Pixel coordinate grounding data
+ + +

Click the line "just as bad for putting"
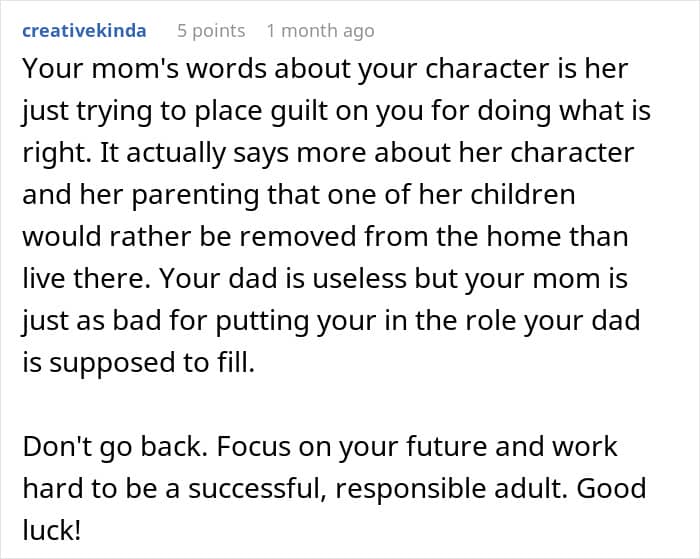The width and height of the screenshot is (700, 559). tap(331, 321)
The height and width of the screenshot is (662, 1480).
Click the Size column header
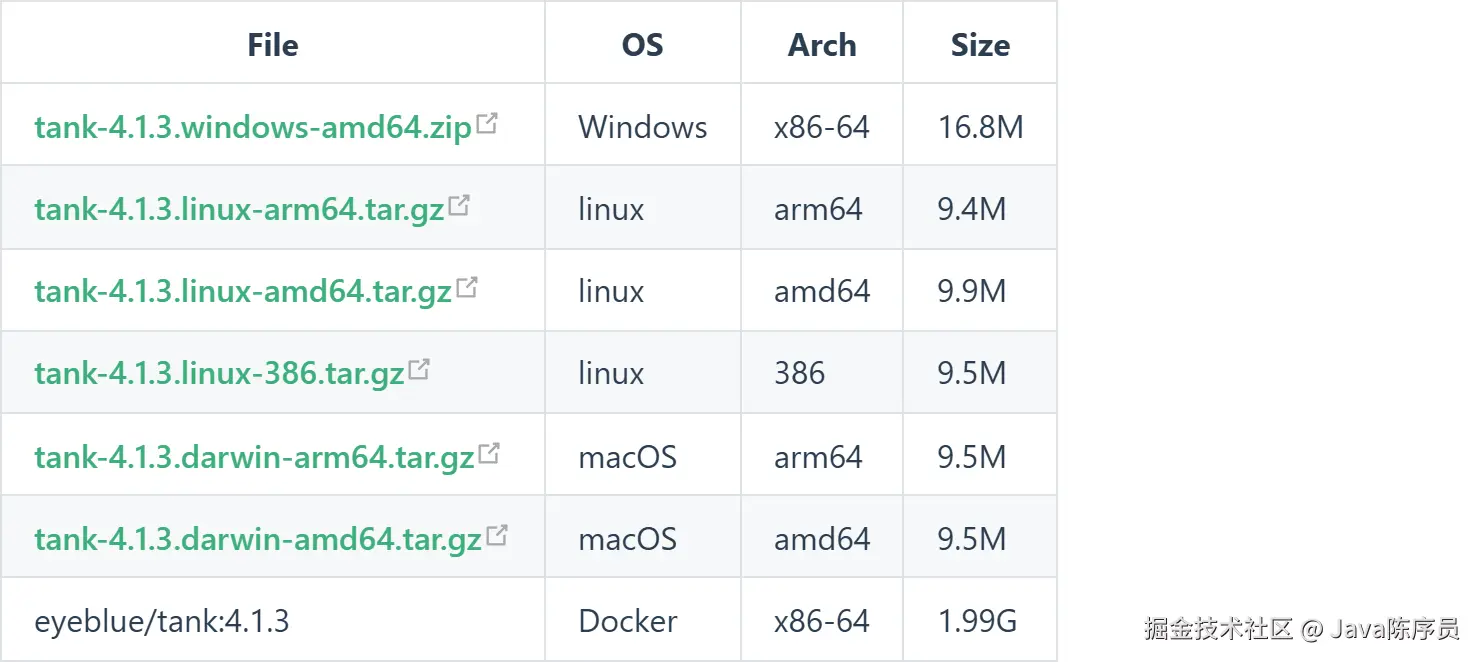coord(980,45)
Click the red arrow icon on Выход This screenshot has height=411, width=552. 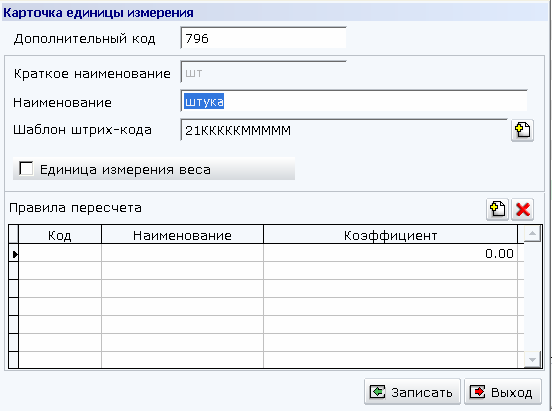pos(477,392)
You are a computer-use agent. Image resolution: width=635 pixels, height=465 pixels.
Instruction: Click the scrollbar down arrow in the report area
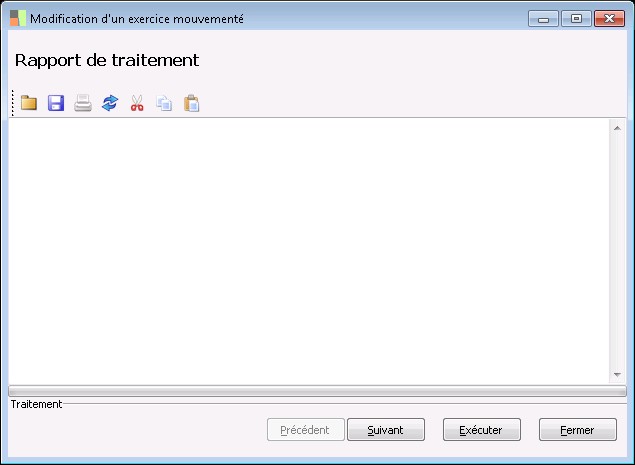pyautogui.click(x=617, y=375)
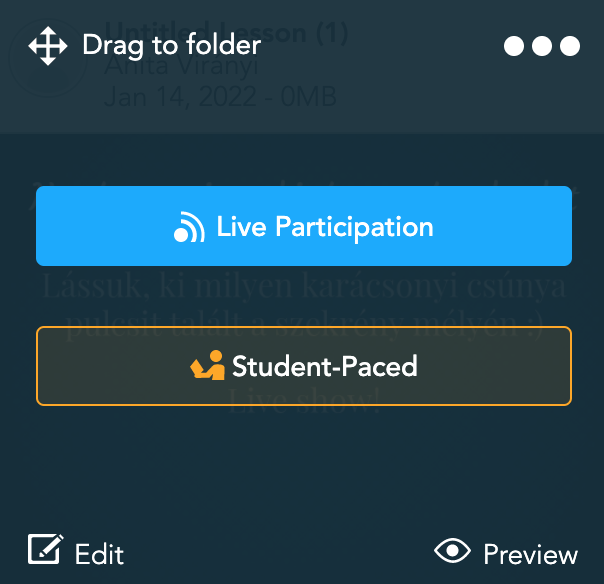Launch the Student-Paced mode
Viewport: 604px width, 584px height.
point(304,366)
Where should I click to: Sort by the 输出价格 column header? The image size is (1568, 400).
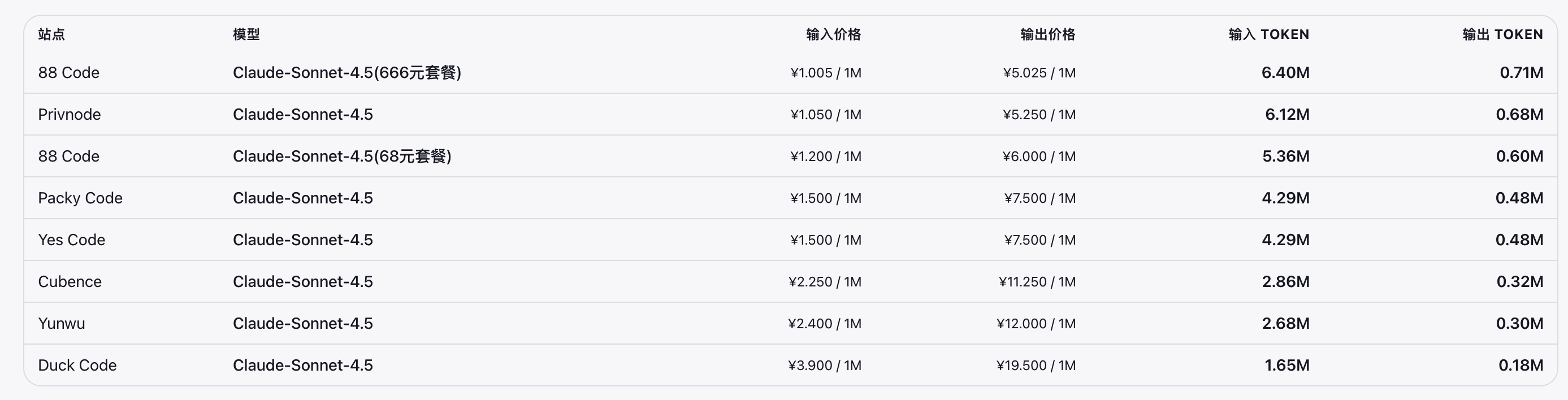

+ + +

• _WHAT IS EXPECTED_
When you reach the line that contains "You are a computer-use", start reproducing, and continue word for word to the end of the records; skip all pictures.

• _EXERCISE RESULT_
You are a computer-use agent. Image resolution: width=635 pixels, height=465 pixels.
Instruction: Click the scrollbar down arrow in the report area
pyautogui.click(x=617, y=375)
Launch the Student-Paced mode
Viewport: 604px width, 584px height.
point(304,366)
Where should I click to: Sort by the 输出价格 column header? The image size is (1568, 400).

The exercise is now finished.